Nervo Laringeo Non Ricorrente
Il NRLN è la variante del NRL clinicamente più significativa ma meno frequente. Una meta-analisi dedicata su 33.571 nervi di destra ha rilevato una prevalenza aggregata del NRLN destro dello 0,7% (IC 95% 0,6–0,9%), con una prevalenza quasi nulla a sinistra nelle popolazioni senza situs inversus.2 Nella stessa analisi, l'86,7% dei NRLN destri era associato a un'arteria succlavia destra aberrante, sottolineando il valore dell'imaging preoperatorio trasversale o Doppler quando si sospettano anomalie vascolari.2
Le revisioni sistematiche delle varianti del NRL confermano che il NRLN origina quasi sempre a destra e tipicamente entra nella laringe direttamente a livello o in prossimità dell'articolazione cricotiroidea, spesso con un decorso a ansa o trasversale attraverso il letto tiroideo piuttosto che ascendendo nel solco tracheoesofageo.3 Il mancato riconoscimento di questo pattern è una causa riconosciuta di sezione catastrofica del nervo, in particolare quando il chirurgo cerca un nervo ricorrente "mancante" in basso nel solco invece di dissezionare con cautela dal nervo vago verso il punto di ingresso laringeo.
Figura 5: Associazione tra NRLN destro e arteria succlavia aberrante
Proporzione di nervi laringei non ricorrenti destri accompagnati da un'arteria succlavia aberrante nei dati aggregati meta-analitici.
Discussione
Attraverso molteplici dataset indipendenti, l'anatomia del NRL emerge come uno spettro di varianti prevedibili piuttosto che idiosincrasie casuali. La ramificazione extralaringea è la regola nella maggior parte delle popolazioni, e la sua elevata prevalenza spiega perché la dissezione del "solo tronco" non sia sufficiente a garantire la piena preservazione motoria.1, 11 Allo stesso tempo, la relazione asimmetrica NRL–ITA e la sostanziale minoranza di nervi che giacciono al di fuori del SGT significano che fare affidamento su un unico punto di riferimento comporta punti ciechi, specialmente sul lato destro dove le configurazioni ad alto rischio anteriore e inter-arteriosa sono più comuni.6
Il lavoro meta-analitico ha anche ridefinito entità "rare" come il NRLN associando numeri precisi al rischio chirurgico: una prevalenza inferiore all'1% nella popolazione generale si traduce comunque in un'incidenza cumulativa significativa nei centri tiroidei ad alto volume, specialmente se associata ad anomalie vascolari rilevabili con imaging preoperatorio.2 L'aggiornata revisione sistematica delle varianti del NRL evidenzia un'ampia eterogeneità geografica e metodologica ma supporta la generalizzabilità di questi pattern attraverso popolazioni diverse e disegni di studio.3
Conclusione
Evidenze anatomiche di alta qualità quantificano ora la prevalenza delle principali varianti del nervo laringeo ricorrente e ne chiariscono l'impatto chirurgico. La ramificazione extralaringea, le variabili relazioni tra nervo laringeo ricorrente e arteria tiroidea inferiore, i decorsi non ricorrenti e la stretta associazione con il legamento di Berry sono tutte condizioni sufficientemente comuni da richiedere una previsione di routine piuttosto che un riconoscimento occasionale.
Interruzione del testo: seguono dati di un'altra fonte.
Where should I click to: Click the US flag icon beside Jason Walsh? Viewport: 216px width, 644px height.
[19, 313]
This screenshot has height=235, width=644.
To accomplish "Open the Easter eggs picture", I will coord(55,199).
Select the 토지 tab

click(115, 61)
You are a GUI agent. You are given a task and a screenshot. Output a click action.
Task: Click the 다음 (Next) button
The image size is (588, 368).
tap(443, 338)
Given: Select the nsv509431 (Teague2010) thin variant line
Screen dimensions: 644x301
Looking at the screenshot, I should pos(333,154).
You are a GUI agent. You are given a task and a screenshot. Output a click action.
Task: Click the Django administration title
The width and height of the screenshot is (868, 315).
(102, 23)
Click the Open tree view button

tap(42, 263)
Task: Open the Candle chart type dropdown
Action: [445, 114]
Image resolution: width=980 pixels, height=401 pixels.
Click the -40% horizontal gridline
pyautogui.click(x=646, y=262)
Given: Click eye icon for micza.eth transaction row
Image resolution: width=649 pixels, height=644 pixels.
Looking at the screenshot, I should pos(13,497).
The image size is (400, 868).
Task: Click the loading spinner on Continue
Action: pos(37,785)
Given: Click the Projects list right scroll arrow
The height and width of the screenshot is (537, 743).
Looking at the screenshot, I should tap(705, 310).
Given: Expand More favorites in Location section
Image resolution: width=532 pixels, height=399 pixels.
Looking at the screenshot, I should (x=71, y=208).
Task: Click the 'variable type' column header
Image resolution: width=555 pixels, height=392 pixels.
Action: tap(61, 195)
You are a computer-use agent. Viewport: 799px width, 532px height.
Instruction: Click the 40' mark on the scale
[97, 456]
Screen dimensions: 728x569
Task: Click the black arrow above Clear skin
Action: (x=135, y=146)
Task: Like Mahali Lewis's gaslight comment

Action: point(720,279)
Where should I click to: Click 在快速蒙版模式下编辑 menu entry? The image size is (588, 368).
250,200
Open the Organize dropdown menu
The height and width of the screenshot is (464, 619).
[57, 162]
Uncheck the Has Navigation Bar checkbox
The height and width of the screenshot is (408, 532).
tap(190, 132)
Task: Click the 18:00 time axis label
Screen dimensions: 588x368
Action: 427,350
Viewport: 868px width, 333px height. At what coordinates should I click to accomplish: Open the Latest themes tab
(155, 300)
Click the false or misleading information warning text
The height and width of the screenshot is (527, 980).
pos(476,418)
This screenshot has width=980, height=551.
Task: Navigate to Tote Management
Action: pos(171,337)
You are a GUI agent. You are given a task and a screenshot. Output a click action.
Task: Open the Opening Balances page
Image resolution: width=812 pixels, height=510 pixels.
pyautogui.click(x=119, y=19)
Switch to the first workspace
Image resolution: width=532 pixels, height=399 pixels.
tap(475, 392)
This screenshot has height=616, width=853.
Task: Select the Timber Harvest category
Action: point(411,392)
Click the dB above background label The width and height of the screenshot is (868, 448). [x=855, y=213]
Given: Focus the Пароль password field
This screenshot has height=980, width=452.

La chirurgia tiroidea e del collo in sicurezza richiede l'identificazione intenzionale del nervo dal solco tracheoesofageo o dal livello del nervo vago fino al suo ingresso laringeo, la ricerca sistematica e la preservazione dei rami extralaringei, e la consapevolezza che l'anatomia neurovascolare di destra e le sospette anomalie dei grossi vasi richiedono particolare cautela. Integrare queste conoscenze anatomiche basate sui dati nella strategia operatoria standard offre un percorso realistico per ridurre ulteriormente i tassi di lesione del nervo laringeo ricorrente oltre quanto ottenibile con la sola tecnica o il solo neuromonitoraggio.